I had to smile. No one returns a volley like Mom.
“Yes, I do! Let’s get some!”
We made our way to the Dunkin Donuts in nearby Red Bank, and our journey was not without its glitches. Mom tries to be helpful, but often ends up being a wrench in the works. I try to be even-keeled, but my mood shifts like the wind. If prizes were awarded for trying hard, Mom and I would be winners. But they’re not, so .. well.. there we were.

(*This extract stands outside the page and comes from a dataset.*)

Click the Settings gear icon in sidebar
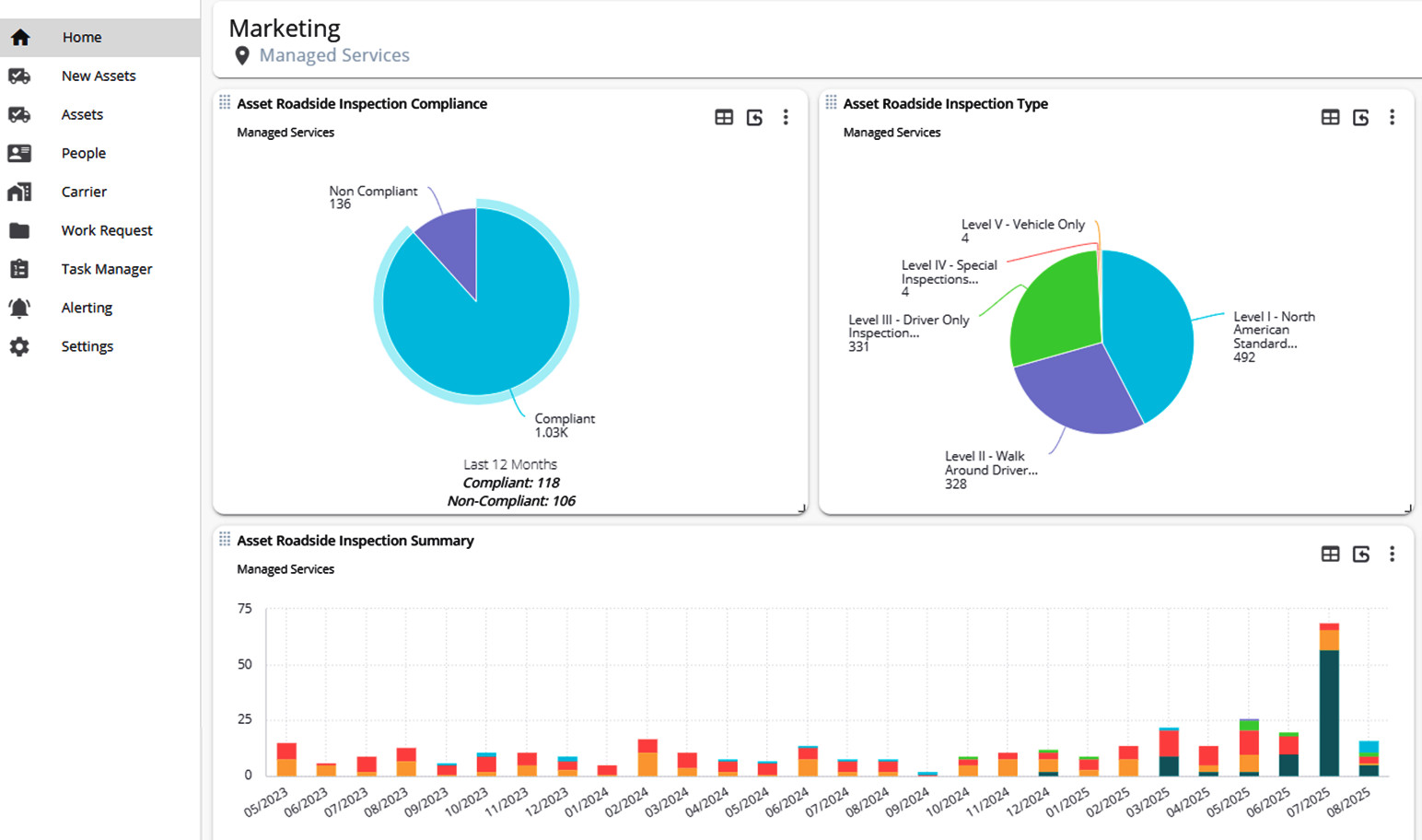tap(19, 346)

“Ugh, ugh, oh no,” Mom said as I placed her in the transport chair for the ride into the donut shop. “Am I hurting you?” I asked crankily, realizing that I needed that third morning cup of coffee more than I had expected to. “No, I feel badly for you!” she said. “OK well you’re not helping me by making those noises,” I said. “Ok, sorry” she said and we sailed in with the help of all the John Q. Publics who always hold the doors open for us (God bless them).
I deposited Mom at a table with a view (of highway 35, but hey whatever) and announced that we should split a donut. My mood had shifted to the dark side once again. “That’s fine,” Mom said. We usually get a donut each, but at this point I was frankly looking to get this whole thing over with and get Mom safely back into the home. Besides, I’m trying to cut down on my sugar intake (why that should affect my poor Mom, I can’t tell you. I haven’t a clue.) But when I walked up to the counter, I saw the most beautiful sight; it was a tray of jelly donuts with a layer of creamy white icing and a colorful, sort of windmill-like spinner on top of that. I know it sounds crazy, but the sight of those donuts lightened my mood. I returned to the table and Mom said, “So, we’re splitting a donut?”
I could hear the disappointment in her voice, and I was happy to tell her otherwise. “Oooh, that’s pretty!” she said happily when she saw my donut. I could tell that she was thrilled to have her own favorite, the Boston crème, all to herself. I also realized that I had almost been stingy not only with the donuts, but with my time. After that I relaxed, and Mom and I had a great conversation and lots of laughs courtesy of our chance encounter with my former supervisor (Mom afterwards –“Ooh, he’s handsome — did you say his name was Howard Stern?”) and a woman who sat nearby wearing an overly bedazzled outfit (“Who is that?” “I don’t know, Mom!” “Hmmm,” Mom said, eyebrows raised in disapproval as though she was placed in charge of setting society’s limits on how much of your attire you are allowed to bedazzle).
I returned Mom back to her facility with the usual fanfare. There is something about Mom that causes a flutter of activity around her, and much admiration. It was something I’d forgotten when she lived with me. And, frankly, I’d forgotten about it quite often up until yesterday.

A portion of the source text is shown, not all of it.